9. Xposed im Moviemento
Je gewagter, desto besser
Von 29. Mai bis 1. Juni gastiert das XPOSED International Queer Film Festival mit seiner neunten Ausgabe im Kreuzberger Kino Moviemento. Wir haben mit Programmleiter Michael Stütz über Conchita Wurst, die eigenwilligen Filme der Gunvor Nelson, der eine Hommage gewidmet ist, die Festival-Kuration und Berlin gesprochen.
Dank der österreichischen Kunstfigur Conchita Wurst diskutiert gerade sogar die Boulevardpresse über Identität, Geschlecht und Sexualität. Wie nehmt ihr diesen medialen Fokus wahr?
Michael Stütz: Tja, die „Wurstmania“, wie österreichische Medien verlautbaren, hat einen unvorhersehbaren Hype erreicht. Der Sieg von Conchita Wurst hat sicherlich ein Zeichen gesetzt – und das nicht nur in Westeuropa. Bleibt abzuwarten, ob diese Woge an Sympathie und Toleranz nachhaltig etwas bewirken kann in den Köpfen der Menschen. Hoffen wir das mal. Bei all den positiven Reaktionen wissen wir aber auch um die ganzen negativen und hasserfüllten Kommentare – und die kommen nicht nur von Berliner Gangsta-Rappern und ihrer Gefolgschaft, sondern auch von Journalisten und Politikern. XPOSED hat bereits letztes Jahr mit seinem Österreich-Fokus Fragen zum Thema Körperlichkeit, Identität und Sexualität abseits der Norm gestellt. Das waren Arbeiten, die künstlerisch viel radikaler vorgingen und eine vollkommen andere Reichweite hatten. Wurst hat es mit ihrem Sieg geschafft, eine Debatte im medialen Mainstream und Alltagsgeschäft loszutreten, die bisher höchstens an den Rändern der Gesellschaft und in wissenschaftlichen Kreisen präsent war. Das hat es so zuvor nicht gegeben, schon gar nicht mit so einem großen Zuspruch.
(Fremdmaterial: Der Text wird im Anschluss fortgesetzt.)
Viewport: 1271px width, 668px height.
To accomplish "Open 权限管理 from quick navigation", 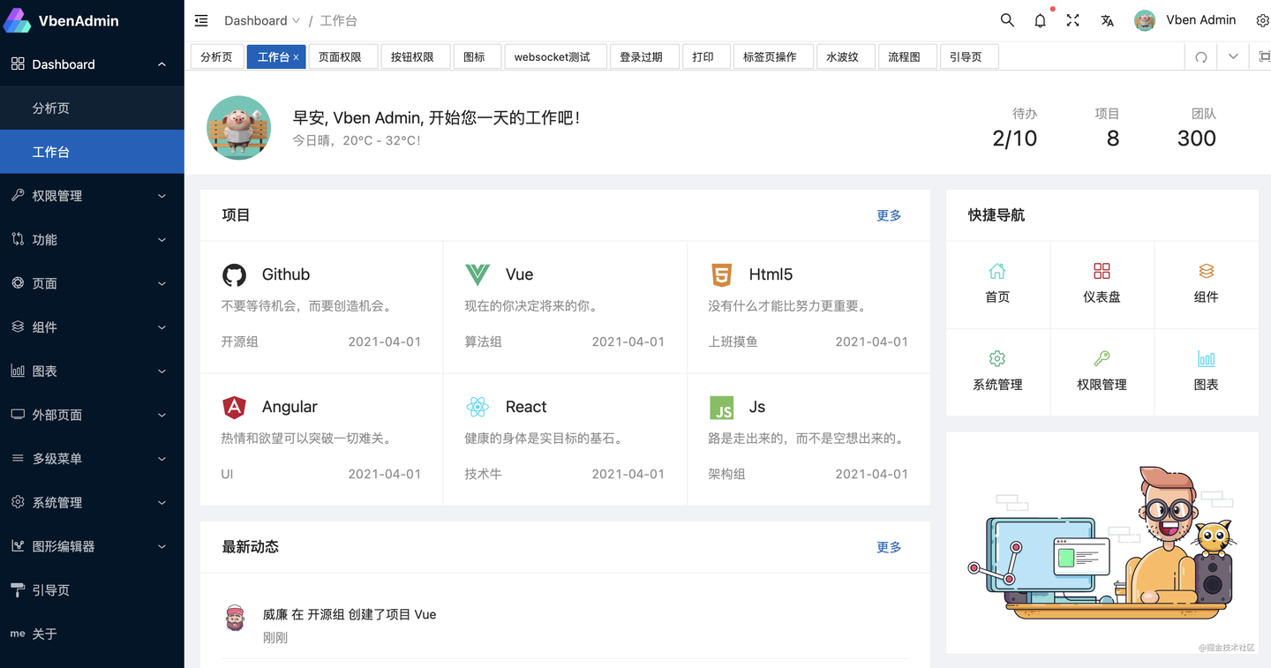I will click(x=1102, y=371).
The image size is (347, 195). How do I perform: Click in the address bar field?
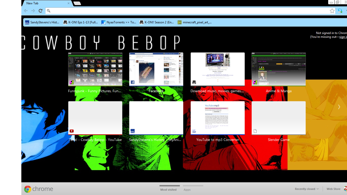point(188,11)

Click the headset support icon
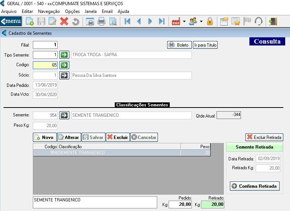258,21
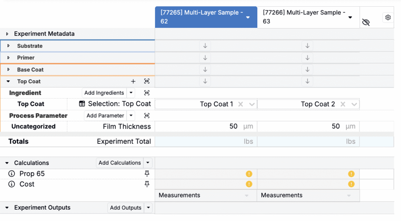Click the settings gear icon
The image size is (401, 221).
(388, 17)
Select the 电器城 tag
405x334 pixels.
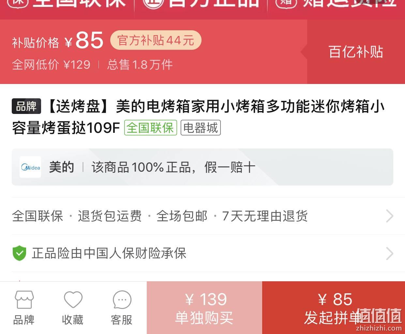coord(201,128)
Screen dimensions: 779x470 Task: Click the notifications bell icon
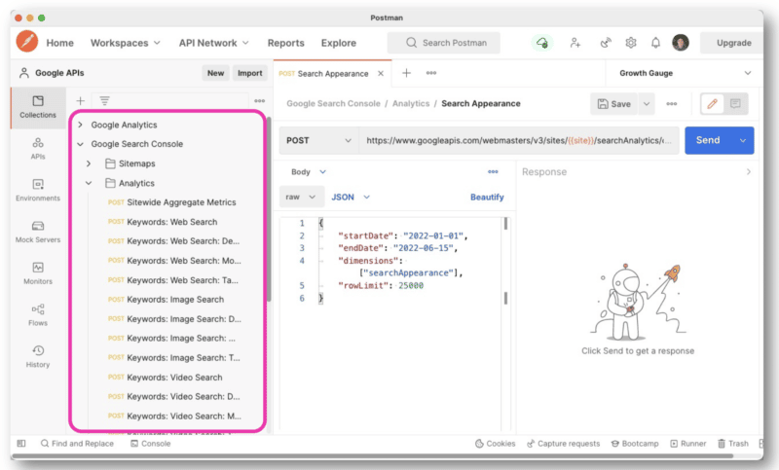click(x=655, y=43)

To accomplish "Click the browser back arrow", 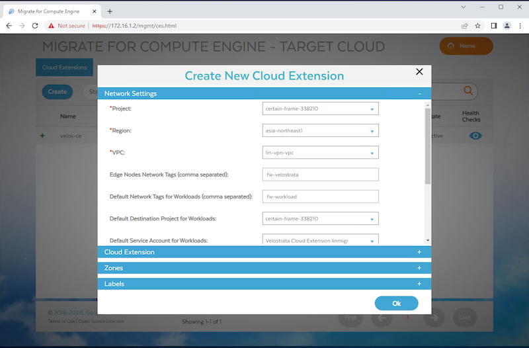I will [x=9, y=26].
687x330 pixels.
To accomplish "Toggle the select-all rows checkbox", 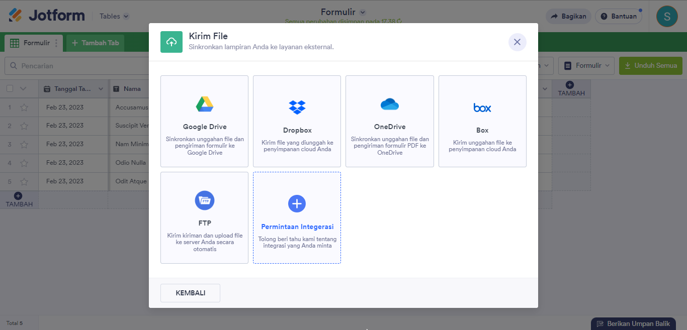I will pyautogui.click(x=10, y=89).
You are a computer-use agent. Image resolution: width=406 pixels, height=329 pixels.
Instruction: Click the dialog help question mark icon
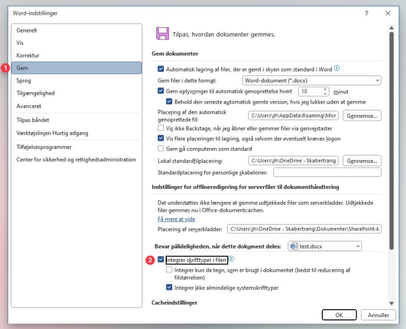coord(366,13)
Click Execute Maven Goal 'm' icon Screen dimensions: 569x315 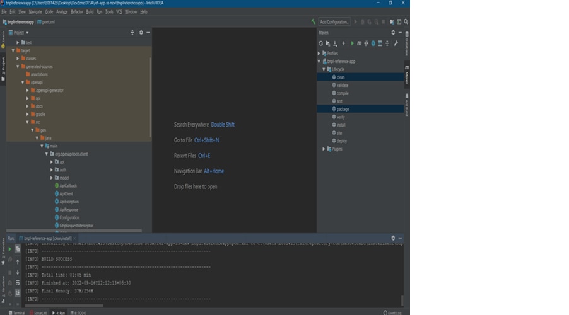pos(360,43)
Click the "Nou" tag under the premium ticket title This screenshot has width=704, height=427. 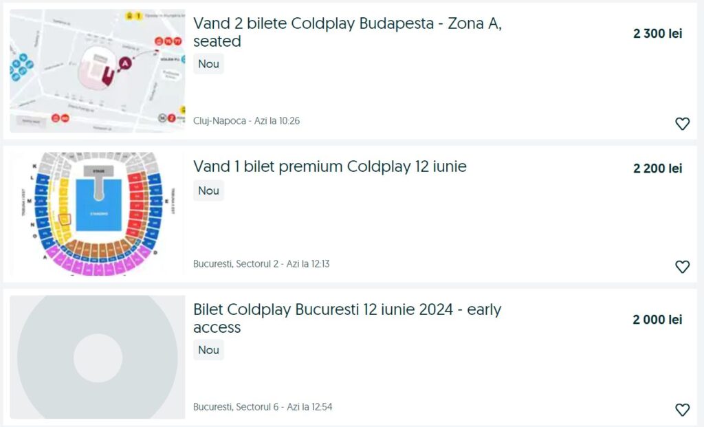pos(208,190)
Findet sich dazu etwas in eurem Programm?
Wir widmen uns dem Thema der Transformation von Körpern in unterschiedlichsten Facetten. Am Samstag, den 31.5. um 16 Uhr, findet in der Lounge des Moviementos eine Diskussionsrunde zum Thema „Body Politics: Transformation und Repräsentation von Weiblichkeit im Film“ mit Susanne Sachsse, J. Jackie Baier und weiteren interessanten Diskussionsteilnehmerinnen statt. Hier wird sicherlich über das Phänomen Conchita Wurst diskutiert werden.
Der hohe Norden, mit Werken von Island bis Dänemark, steht im Zentrum dieser neunten Ausgabe von Xposed. Was darf euer Publikum erwarten?
Der diesjährige Fokus ist enorm breit gefächert, was Inhalt und Form betrifft. Gerade das letztjährige Österreich-Programm war doch zum großen Teil sehr kohärent, was auf den nordischen Fokus nun nicht mehr ganz so zutrifft. Hier treffen unterschiedlichste Visionen aufeinander: Das klassische Erzählkino öffnet mit viel Feingefühl ungewöhnliche Perspektiven auf zwischenmenschliche und gesellschaftspolitische Befindlichkeiten. Die Experimentalfilme im Programm haben wiederum gar kein Interesse an konventionellen Erzählformen und stimulieren die Sinne mit anderen filmischen Mitteln. Körperlichkeit ist nicht nur Thema der bereits oben genannten Diskussionsrunde, sondern spiegelt sich auch traditionell in vielen Filmen im Programm wieder. Dabei haben wir stattliche 32 Filme von Regisseurinnen im Programm inklusive der Hommage an Gunvor Nelson. Der feministische Blick auf den weiblichen Körper ist also wieder stark vertreten im Programm. Es gibt viel zu entdecken an queeren Filmen, die das ganze Spektrum des Begriffs abdecken und ihn hoffentlich auch strapazieren.